Darren Gainer, superintendent for ECC, the Burlingame-based contractor handling the homesite cleanup for the Corps, calculated Coffey Park will average one to two wrecked vehicles for each of its roughly 1,000 burned homesites.

“That gives us about 1,500 cars,” Gainer said, “not including what’s in the streets.” One homesite alone had 18 cars, he said.

In the neighborhood, ECC is responsible for removing the vehicles destroyed on private property — at least those lots where the homeowners have signed right-of-entry cleanup agreements with local and federal governments. The Santa Rosa Police Department is tasked with hauling away cars that burned on public streets.

In either case, a single wrecking company is collecting the metal remains in Coffey Park. Creams Dismantling, Towing and Scrap on Monday used Zarate and other workers there to load the street wrecks for the police department.

Creams is one of the few companies willing to take burned cars, Gainer said.

The wrecking company is removing the cars on city streets at no cost and has yet to sign a contract with the federal cleanup effort for its expenses, said general manager Kyle Abe. Creams, which has two yards in and near Santa Rosa, also is accepting burned cars from around the county at no cost, if owners can deliver the vehicle and provide the title and other needed information.

Abe warned burned car owners that their headaches won’t end when the vehicles are towed away unless they provide FEMA or Creams with what is known as a “nonrepairable vehicle certificate” from the state Department of Motor Vehicles.

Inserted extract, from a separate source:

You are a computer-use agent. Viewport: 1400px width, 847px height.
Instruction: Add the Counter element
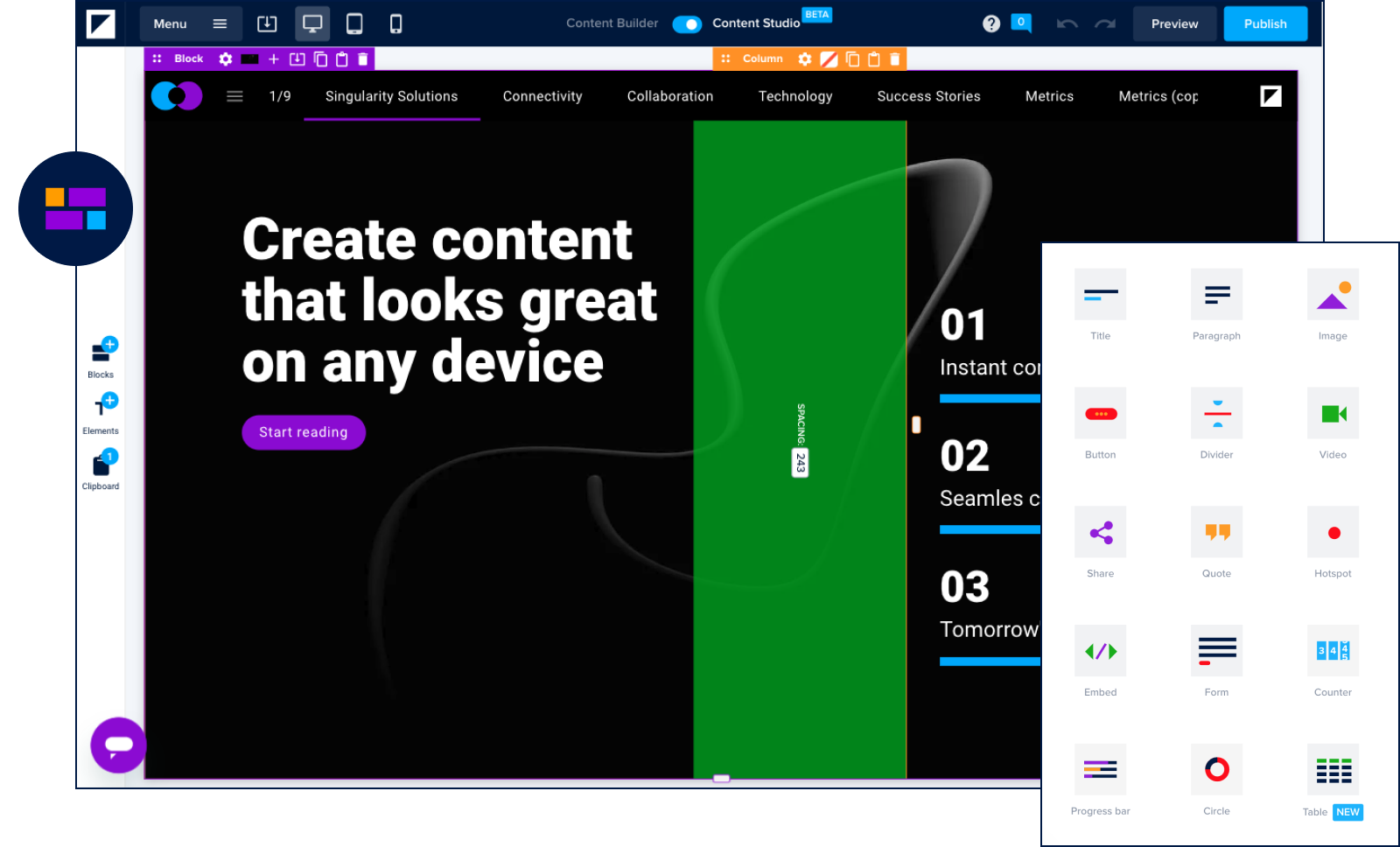1333,651
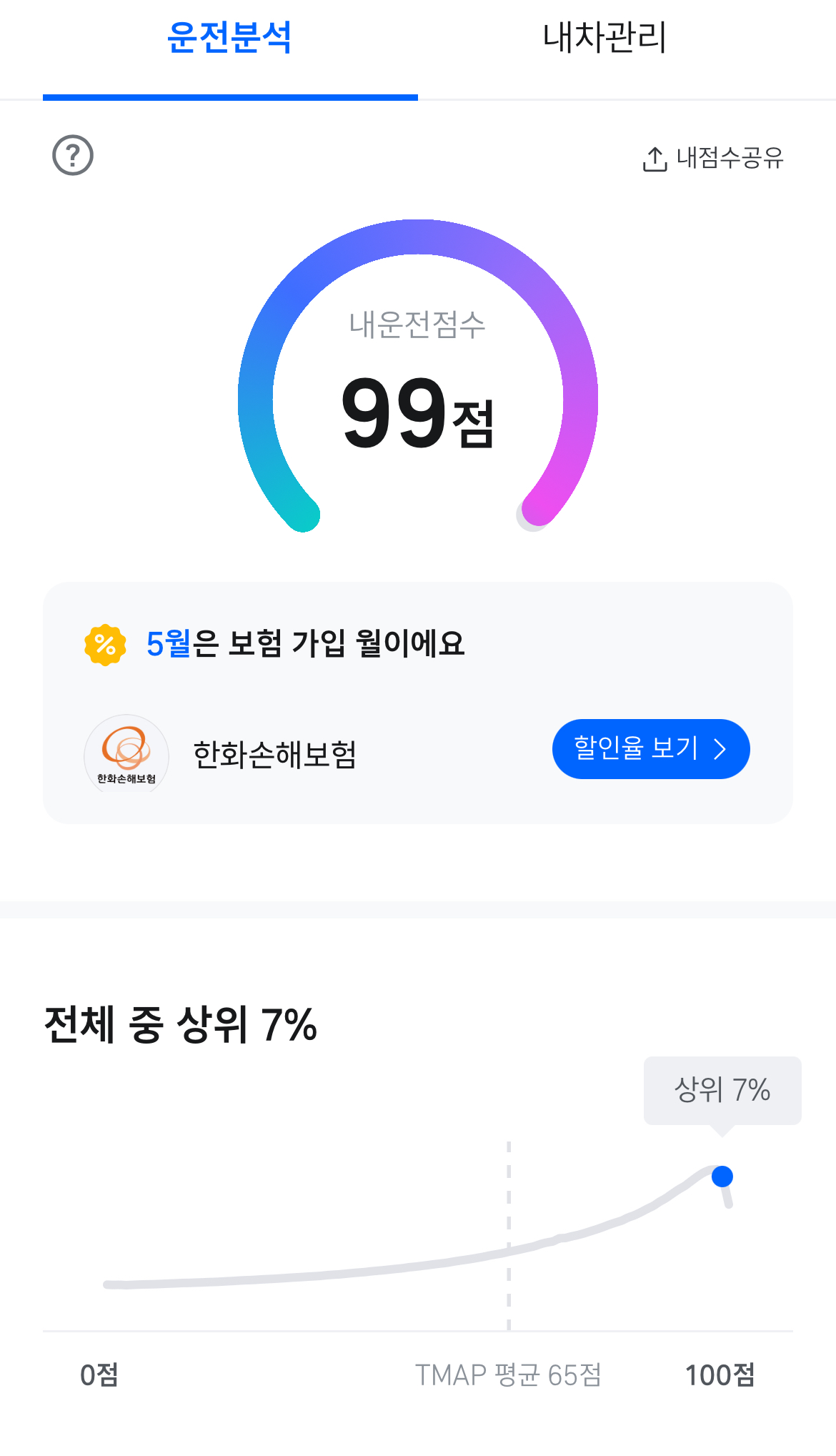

Unless a licensed dismantler files that and related documentation with the DMV, he said, the owner can still get billed for registration fees for a car that no longer exists.

The wrecked vehicles eventually will get crushed and run through a shredder to separate out the steel, aluminum and other metals.

“A lot of them will turn back into cars,” he said.

Abe said one state official told him up to 9,000 cars burned in the region.

In Coffey Park, the cars and trucks burned so completely that few still have their vehicle identification numbers. Abe said that of the first vehicles 200 hauled, only three could be identified.